L’intramoenia: è arrivato il momento di fare sul serio, l’istituto va disciplinato secondo i criteri del buon padre di famiglia. La sanità privata sorride. Il paradosso, in effetti, è che se le liste d’attesa sono infinite, c’è anche chi ci guadagna. Non solo lo stesso Ssn e i suoi medici quando lavorano in regime privato, ma anche la sanità privata a cui, alla fine, si ci si rivolge sempre di più pur di curarsi in tempi ragionevoli. Oltretutto, tra ticket e superticket, la spesa ha raggiunto cifre tali da rendere i privati sempre più competitivi. T.P., di Milano, doveva fare un’ecografia addome completo. Vicino casa, all’Istituto Clinico Sant’Ambrogio, le dicono che c’è da aspettare tre mesi pagando 55,50 euro tra ticket (36 euro) e superticket (19,50) e che, naturalmente, in regime privato, a 155 euro, avrebbe potuto farla molto prima: il solito, insomma. Ciò che stupisce, però, è vedere che presso un privato, il Centro Medico Sant’Agostino, potrebbe farla anche il giorno dopo a 60 euro: 5 euro in più del Ssn e senza attesa. In questo contesto, i pazienti non potranno che scegliere sempre più il privato, che da un lato è un sostegno utile, ma dall’altro erode sempre più risorse al servizio pubblico, condannandolo al declino. I numeri confermano: già nel 2015 sono stati pagati 26 milioni di ticket in meno rispetto al 2014 (Corre dei Conti, 2017), anche perché si è abbandonata la sanità pubblica per quella privata.

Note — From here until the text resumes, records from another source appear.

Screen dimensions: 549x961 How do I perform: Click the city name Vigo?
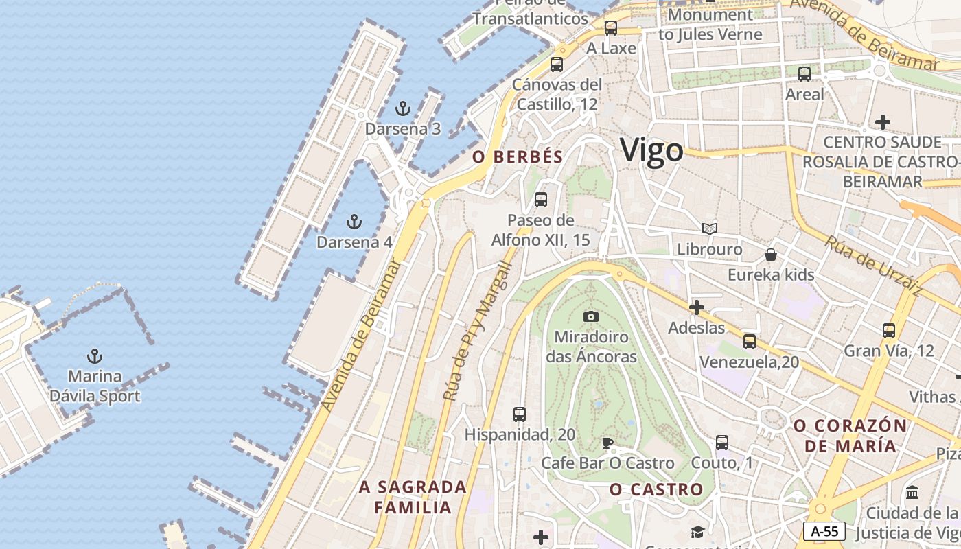pyautogui.click(x=651, y=150)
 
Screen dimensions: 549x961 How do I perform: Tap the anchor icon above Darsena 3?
pyautogui.click(x=403, y=108)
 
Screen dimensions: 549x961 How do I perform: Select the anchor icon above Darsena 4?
pyautogui.click(x=354, y=222)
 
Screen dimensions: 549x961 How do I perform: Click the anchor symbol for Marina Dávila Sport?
pyautogui.click(x=95, y=356)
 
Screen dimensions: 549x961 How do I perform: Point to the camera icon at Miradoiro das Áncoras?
pyautogui.click(x=591, y=316)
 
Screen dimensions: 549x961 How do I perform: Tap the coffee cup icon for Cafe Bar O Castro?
pyautogui.click(x=607, y=443)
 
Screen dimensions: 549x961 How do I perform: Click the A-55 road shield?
pyautogui.click(x=824, y=530)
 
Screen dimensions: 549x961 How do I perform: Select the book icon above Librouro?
pyautogui.click(x=710, y=229)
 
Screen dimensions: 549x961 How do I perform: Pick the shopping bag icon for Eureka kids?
pyautogui.click(x=771, y=255)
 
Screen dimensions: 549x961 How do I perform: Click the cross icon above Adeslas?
pyautogui.click(x=697, y=307)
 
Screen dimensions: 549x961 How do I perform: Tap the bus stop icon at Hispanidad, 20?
pyautogui.click(x=520, y=414)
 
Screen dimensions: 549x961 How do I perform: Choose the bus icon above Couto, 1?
pyautogui.click(x=722, y=443)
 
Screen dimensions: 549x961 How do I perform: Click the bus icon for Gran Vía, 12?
pyautogui.click(x=889, y=331)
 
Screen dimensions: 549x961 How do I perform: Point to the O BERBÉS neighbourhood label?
pyautogui.click(x=518, y=156)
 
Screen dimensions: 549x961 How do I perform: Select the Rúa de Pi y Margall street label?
pyautogui.click(x=478, y=331)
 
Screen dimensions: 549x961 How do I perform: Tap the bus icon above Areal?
pyautogui.click(x=804, y=74)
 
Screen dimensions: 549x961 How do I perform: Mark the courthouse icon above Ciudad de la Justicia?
pyautogui.click(x=913, y=493)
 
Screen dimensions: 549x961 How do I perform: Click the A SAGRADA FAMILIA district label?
pyautogui.click(x=413, y=497)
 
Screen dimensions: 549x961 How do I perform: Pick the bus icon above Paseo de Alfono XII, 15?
pyautogui.click(x=541, y=200)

Eliminare ticket e superticket?

E’ stata anche l’introduzione dei superticket, una quota ulteriore da pagare rispetto al ticket, che ha reso la sanità sempre più cara e fonte di disuguaglianze, visto che ogni Regione lo applica, o meno, a modo suo. Già nel 2012 la sua introduzione aveva portato a un calo del 17,2% delle prestazioni erogate dal Ssn, in parte perché la gente a quel punto punto ha iniziato a scegliere il conveniente privato e in parte perché chi non i soldi ha rinunciato alle cure. Abolirlo, come si sta pensando di fare, sarebbe un buon inizio. Il ministro della Salute, Beatrice Lorenzin, aveva ventilato l’ipotesi di eliminare anche il ticket, ma i dubbi sulla sostenibilità del Ssn, che per il 23% della spesa si appoggia su questo contributo dei pazienti (oltre alle altre imposte e tasse), fanno pensare a pura propaganda. Quando nel 2011 il ministro Umberto Veronesi provò a eliminare i ticket per i farmaci, in pochi mesi ci fu un’impennata della spesa dello Stato del 30%, con consumi fuori controllo. Si dovette tornare indietro. Il dibattito, infine, è anche sulle esenzioni dal pagamento del ticket, che riguardano ben 1.170% delle prestazioni, che sia per reddito ma anche per malattia (tra cui quelle croniche, le più diffuse). Oggi ad esempio, anche un miliardario, per curarsi il diabete, non paga nulla per visite e farmaci. Da tempo gli esperti si chiedono quanto questo possa reggere, visto che il primo effetto è che chi invece deve pagare finisce per pagare troppo. E tra costi e attese, alla fine si va dal privato o, nella peggiore delle ipotesi, non ci si cura.